Go over the data and keep only the lines that include "computer".

-- Opening Marker --

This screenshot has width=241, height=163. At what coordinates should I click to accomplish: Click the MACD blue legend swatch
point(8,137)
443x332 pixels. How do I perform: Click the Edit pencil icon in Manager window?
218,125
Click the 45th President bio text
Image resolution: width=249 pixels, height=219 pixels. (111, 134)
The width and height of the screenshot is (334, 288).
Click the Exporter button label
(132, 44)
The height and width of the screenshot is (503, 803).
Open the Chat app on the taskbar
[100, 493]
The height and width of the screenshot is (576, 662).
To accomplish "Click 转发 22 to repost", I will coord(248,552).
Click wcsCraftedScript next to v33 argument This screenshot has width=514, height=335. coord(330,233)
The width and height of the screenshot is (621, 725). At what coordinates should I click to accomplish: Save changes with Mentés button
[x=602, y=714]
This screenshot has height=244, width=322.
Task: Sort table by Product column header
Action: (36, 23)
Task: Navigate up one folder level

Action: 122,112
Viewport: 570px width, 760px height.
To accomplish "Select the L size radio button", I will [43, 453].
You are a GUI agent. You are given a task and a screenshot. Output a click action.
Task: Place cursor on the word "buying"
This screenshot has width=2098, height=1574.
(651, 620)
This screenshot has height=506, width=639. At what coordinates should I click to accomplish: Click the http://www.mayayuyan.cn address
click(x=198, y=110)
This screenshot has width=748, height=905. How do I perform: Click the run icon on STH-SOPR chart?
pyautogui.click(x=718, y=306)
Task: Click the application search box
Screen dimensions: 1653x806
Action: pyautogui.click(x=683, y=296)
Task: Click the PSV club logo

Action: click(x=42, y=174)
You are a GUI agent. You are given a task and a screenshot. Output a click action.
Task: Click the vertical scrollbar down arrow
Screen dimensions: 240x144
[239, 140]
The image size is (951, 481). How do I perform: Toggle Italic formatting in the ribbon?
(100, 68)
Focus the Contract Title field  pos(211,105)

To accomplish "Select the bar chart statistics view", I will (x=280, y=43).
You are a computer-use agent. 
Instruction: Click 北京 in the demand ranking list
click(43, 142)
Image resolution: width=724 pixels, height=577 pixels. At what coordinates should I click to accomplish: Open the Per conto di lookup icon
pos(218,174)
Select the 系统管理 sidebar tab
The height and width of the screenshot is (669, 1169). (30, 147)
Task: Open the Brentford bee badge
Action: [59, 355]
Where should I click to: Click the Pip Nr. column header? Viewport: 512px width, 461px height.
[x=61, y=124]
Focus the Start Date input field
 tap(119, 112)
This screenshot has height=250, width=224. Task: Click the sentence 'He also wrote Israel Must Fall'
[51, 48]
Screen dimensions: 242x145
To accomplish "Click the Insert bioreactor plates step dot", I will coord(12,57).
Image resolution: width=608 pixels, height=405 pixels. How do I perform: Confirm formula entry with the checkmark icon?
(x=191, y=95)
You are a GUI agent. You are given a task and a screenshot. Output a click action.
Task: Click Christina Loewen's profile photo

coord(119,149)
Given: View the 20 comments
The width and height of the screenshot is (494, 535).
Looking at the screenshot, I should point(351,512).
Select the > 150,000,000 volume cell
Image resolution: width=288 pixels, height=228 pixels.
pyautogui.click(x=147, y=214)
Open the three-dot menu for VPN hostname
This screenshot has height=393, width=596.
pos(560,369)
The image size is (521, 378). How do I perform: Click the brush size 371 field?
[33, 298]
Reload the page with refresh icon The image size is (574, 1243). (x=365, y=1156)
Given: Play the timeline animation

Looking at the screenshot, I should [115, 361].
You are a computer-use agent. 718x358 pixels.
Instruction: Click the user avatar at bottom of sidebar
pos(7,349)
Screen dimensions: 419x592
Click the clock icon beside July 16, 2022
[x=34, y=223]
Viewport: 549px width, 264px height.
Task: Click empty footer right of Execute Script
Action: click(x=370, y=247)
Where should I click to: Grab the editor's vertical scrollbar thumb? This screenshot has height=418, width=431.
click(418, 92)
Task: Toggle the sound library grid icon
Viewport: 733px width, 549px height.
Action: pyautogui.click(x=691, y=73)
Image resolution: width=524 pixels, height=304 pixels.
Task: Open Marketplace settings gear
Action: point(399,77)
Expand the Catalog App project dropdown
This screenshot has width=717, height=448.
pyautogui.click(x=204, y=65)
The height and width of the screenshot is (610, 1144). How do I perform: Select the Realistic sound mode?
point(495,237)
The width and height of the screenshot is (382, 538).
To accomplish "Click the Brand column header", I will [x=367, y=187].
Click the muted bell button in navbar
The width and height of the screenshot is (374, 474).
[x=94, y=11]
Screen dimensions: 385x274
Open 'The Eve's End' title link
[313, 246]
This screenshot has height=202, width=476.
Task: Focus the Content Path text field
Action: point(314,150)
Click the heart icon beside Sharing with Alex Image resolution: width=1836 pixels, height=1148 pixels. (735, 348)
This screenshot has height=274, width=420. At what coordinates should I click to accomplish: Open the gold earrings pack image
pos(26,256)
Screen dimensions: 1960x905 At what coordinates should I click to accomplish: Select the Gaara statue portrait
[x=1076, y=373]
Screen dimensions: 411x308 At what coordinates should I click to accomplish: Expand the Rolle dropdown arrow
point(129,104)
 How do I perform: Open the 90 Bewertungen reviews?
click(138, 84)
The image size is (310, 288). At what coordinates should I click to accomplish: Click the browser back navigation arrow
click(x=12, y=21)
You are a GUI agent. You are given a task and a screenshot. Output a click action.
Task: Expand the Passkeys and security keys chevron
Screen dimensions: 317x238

-- Closing Marker --

_Solution to this exercise:_
You are a computer-use agent. 
You are a computer-use agent. 718x358 pixels.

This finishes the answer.